• _READING TEXT_:
The tank of the invention may be seen as combining/integrating a (back-up) heating function (i.e. back-up heater) with a known (decoupling) tank. Specific advantages of the tank including the heating means, i.e. a tank having integrated heating means, may be compactness, reduced costs and reduced thermal and/or pressure loss. This may improve the performance efficiency of the system (due to less heat to produce to compensate for thermal loss and less power consumption of the pump to compensate for pressure loss).
Also, the integrated heating means allows liquid to be heated directly in the tank, where primary and secondary liquid circuits are in liquid communication. It follows that liquid for liquid circuits at both sides may be heated by means of the same heating means in a simple manner. In other words, primary and secondary liquid circuits may easily share a common heating means. In more detail, a heat request may be made on both sides: At the destination side, i.e. the secondary side, a heat request may concern heating of the liquid if not enough heat is provided by the source side. So, the additional heat it is used to heat the liquid and, thus, heat a building or water for a domestic hot water tank. On the primary side (i.e. the source side), a heat request may be made to realize an anti-freeze function to ensure that the liquid does not freeze in the pipe or in the heat exchanger in case of extreme temperature conditions. In case of freezing, there is a risk of damage of the pipe and/or of the heat exchanger, which could lead to failure of the heat pump and even risk or leakage of refrigerant (in particular flammable) in the liquid circuit of an installation site.
Further, as the heating means is integrated in the tank, no decision whether to install the heating means as an individual entity in the primary or the secondary liquid circuit needs to be made. Rather, as the heating means is integrated and not separately provided from the tank, the heating means does not provide "asymmetry" to the installation in that the heater is either in the primary or secondary liquid circuit. This allows for symmetrical installations and, hence, for increased versatility and flexibility. Further, it may be possible to have pipes on both sides installed at the same height and/or to install the identical elements on both sides, such as a temperature sensor and a pressure sensor.

• _DATA EXCERPT_:
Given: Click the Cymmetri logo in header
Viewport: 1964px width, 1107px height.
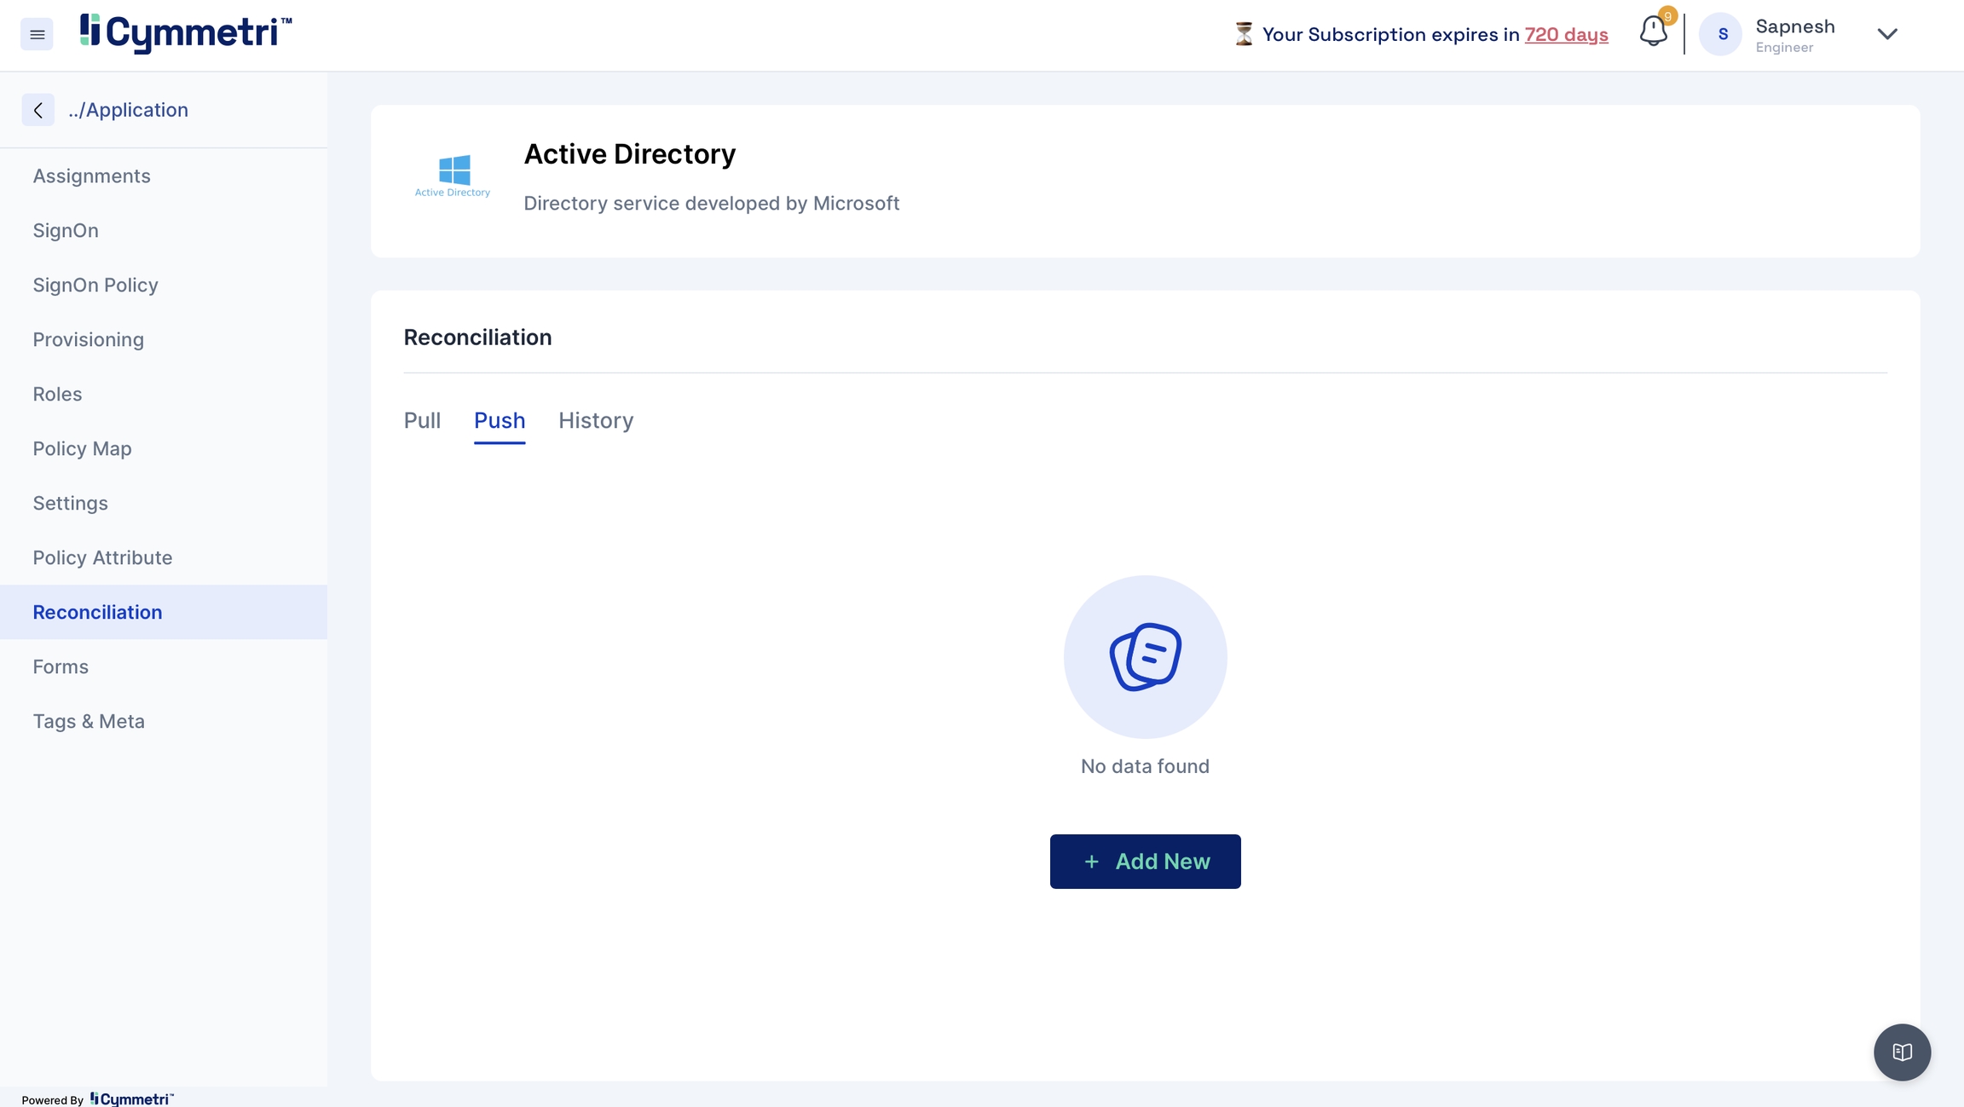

• _DO THIS_: Reproduce the stretch of the heating-tank passage above from "Further, as the" through "a pressure sensor.".

• _SOLUTION TO THE EXERCISE_:
Further, as the heating means is integrated in the tank, no decision whether to install the heating means as an individual entity in the primary or the secondary liquid circuit needs to be made. Rather, as the heating means is integrated and not separately provided from the tank, the heating means does not provide "asymmetry" to the installation in that the heater is either in the primary or secondary liquid circuit. This allows for symmetrical installations and, hence, for increased versatility and flexibility. Further, it may be possible to have pipes on both sides installed at the same height and/or to install the identical elements on both sides, such as a temperature sensor and a pressure sensor.